Sometimes I'll be talking to people online from other forums and they'll send me really weird metaphorical statements(artsy types), and more often then not they get interperated to a 'death-threat'. It's like the bright eyes lyric "If you don't understand something it's best to be afraid". I'll admit I lived somewhat of a seedy life as a minor, getting into "trouble" and what not...
But it's so hard for me to think people don't want to 'get' me. Does anyone else suffer from hypervigilance? If so what do you do to maintain it? I really, really wanna be able to get into a relationship with someone I think I love, but this always holds me back from opening up for three years now.

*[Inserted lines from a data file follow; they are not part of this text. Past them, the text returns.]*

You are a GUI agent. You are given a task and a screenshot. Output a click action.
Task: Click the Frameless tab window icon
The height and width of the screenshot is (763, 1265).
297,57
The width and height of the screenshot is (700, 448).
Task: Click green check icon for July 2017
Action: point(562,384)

Oh gosh! I am going through something quite similar right now. I'm glad to hear its a part of the process, but sorry it is happening to you as well, as I know how disabling and powerless it can make you feel. Also, for me, I don't want to sound like a crazy person, so I keep my thoughts to myself about it. Sort of underneath not wanting to appear crazy is a fear that, if I am right and the person finds out, things coudl get really bad.
It's been a few year since my abuse from my ex-husband, but it was sever and went on for years. I am recently in contact with him somewhat as he has been emailing my kids and that's when I felt my symptoms re-emerge. I thought I was so much more healthy than I actually am.
Thanks for this sharing and happy to be here at this forum.